What to work on »
Recast every line of the rows below as a JSON list of strings, one string per line, skipping blank lines. Leave the picture placeholders out.

Stored items »
[Start]

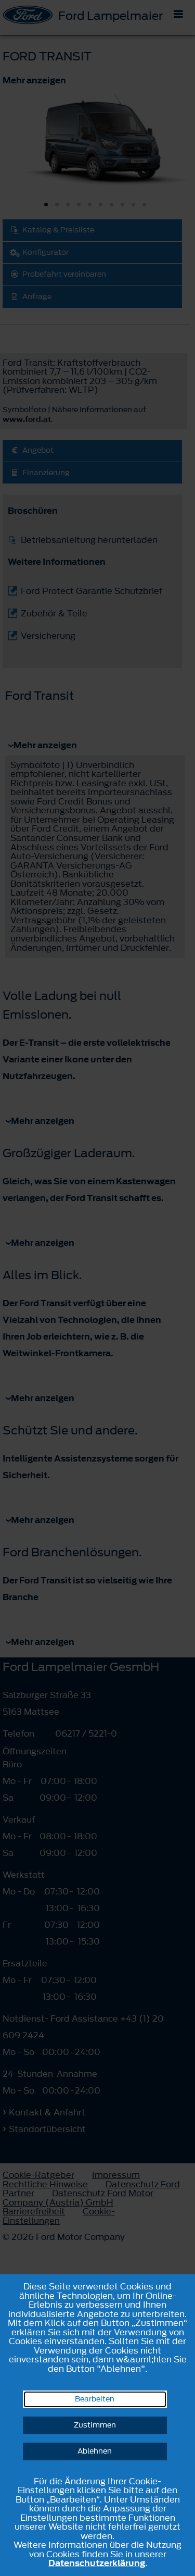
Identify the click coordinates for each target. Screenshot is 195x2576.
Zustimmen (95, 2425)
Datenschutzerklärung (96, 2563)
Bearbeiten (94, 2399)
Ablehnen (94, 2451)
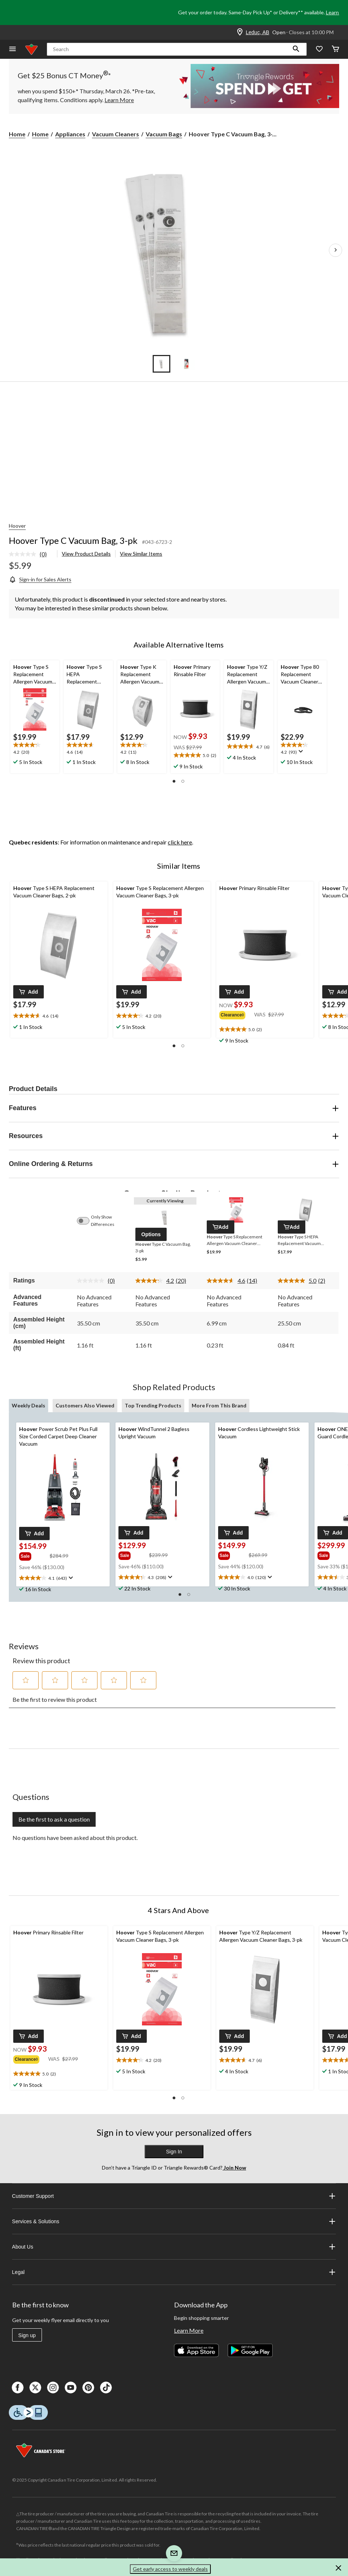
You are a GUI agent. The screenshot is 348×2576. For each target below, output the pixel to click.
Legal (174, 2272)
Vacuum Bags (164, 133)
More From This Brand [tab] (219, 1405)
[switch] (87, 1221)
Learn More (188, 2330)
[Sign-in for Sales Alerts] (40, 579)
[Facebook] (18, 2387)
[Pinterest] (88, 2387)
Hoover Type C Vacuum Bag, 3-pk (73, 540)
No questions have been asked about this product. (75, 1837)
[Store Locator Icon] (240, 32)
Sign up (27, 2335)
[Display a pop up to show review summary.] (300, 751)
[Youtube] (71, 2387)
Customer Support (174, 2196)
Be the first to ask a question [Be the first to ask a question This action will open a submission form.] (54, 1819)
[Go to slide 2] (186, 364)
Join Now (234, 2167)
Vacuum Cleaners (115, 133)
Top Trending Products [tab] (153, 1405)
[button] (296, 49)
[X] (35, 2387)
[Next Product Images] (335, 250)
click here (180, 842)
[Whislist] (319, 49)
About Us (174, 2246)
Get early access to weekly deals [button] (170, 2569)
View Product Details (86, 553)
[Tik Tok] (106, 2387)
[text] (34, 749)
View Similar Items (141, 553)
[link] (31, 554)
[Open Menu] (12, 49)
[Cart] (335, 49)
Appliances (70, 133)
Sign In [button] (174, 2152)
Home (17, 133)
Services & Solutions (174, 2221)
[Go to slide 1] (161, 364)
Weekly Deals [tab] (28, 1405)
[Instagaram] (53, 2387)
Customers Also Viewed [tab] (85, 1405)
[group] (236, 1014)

[End]

Response to the task »
[
  "Identify the click coordinates for each target. Screenshot is 195x2576.",
  "Zustimmen (95, 2425)",
  "Datenschutzerklärung (96, 2563)",
  "Bearbeiten (94, 2399)",
  "Ablehnen (94, 2451)",
  "You are a GUI agent. The screenshot is 348×2576. For each target below, output the pixel to click.",
  "Legal (174, 2272)",
  "Vacuum Bags (164, 133)",
  "More From This Brand [tab] (219, 1405)",
  "[switch] (87, 1221)",
  "Learn More (188, 2330)",
  "[Sign-in for Sales Alerts] (40, 579)",
  "[Facebook] (18, 2387)",
  "[Pinterest] (88, 2387)",
  "Hoover Type C Vacuum Bag, 3-pk (73, 540)",
  "No questions have been asked about this product. (75, 1837)",
  "[Store Locator Icon] (240, 32)",
  "Sign up (27, 2335)",
  "[Display a pop up to show review summary.] (300, 751)",
  "[Youtube] (71, 2387)",
  "Customer Support (174, 2196)",
  "Be the first to ask a question [Be the first to ask a question This action will open a submission form.] (54, 1819)",
  "[Go to slide 2] (186, 364)",
  "Join Now (234, 2167)",
  "Vacuum Cleaners (115, 133)",
  "Top Trending Products [tab] (153, 1405)",
  "[button] (296, 49)",
  "[X] (35, 2387)",
  "[Next Product Images] (335, 250)",
  "click here (180, 842)",
  "[Whislist] (319, 49)",
  "About Us (174, 2246)",
  "Get early access to weekly deals [button] (170, 2569)",
  "View Product Details (86, 553)",
  "[Tik Tok] (106, 2387)",
  "[text] (34, 749)",
  "View Similar Items (141, 553)",
  "[link] (31, 554)",
  "[Open Menu] (12, 49)",
  "[Cart] (335, 49)",
  "Appliances (70, 133)",
  "Sign In [button] (174, 2152)",
  "Home (17, 133)",
  "Services & Solutions (174, 2221)",
  "[Go to slide 1] (161, 364)",
  "Weekly Deals [tab] (28, 1405)",
  "[Instagaram] (53, 2387)",
  "Customers Also Viewed [tab] (85, 1405)",
  "[group] (236, 1014)"
]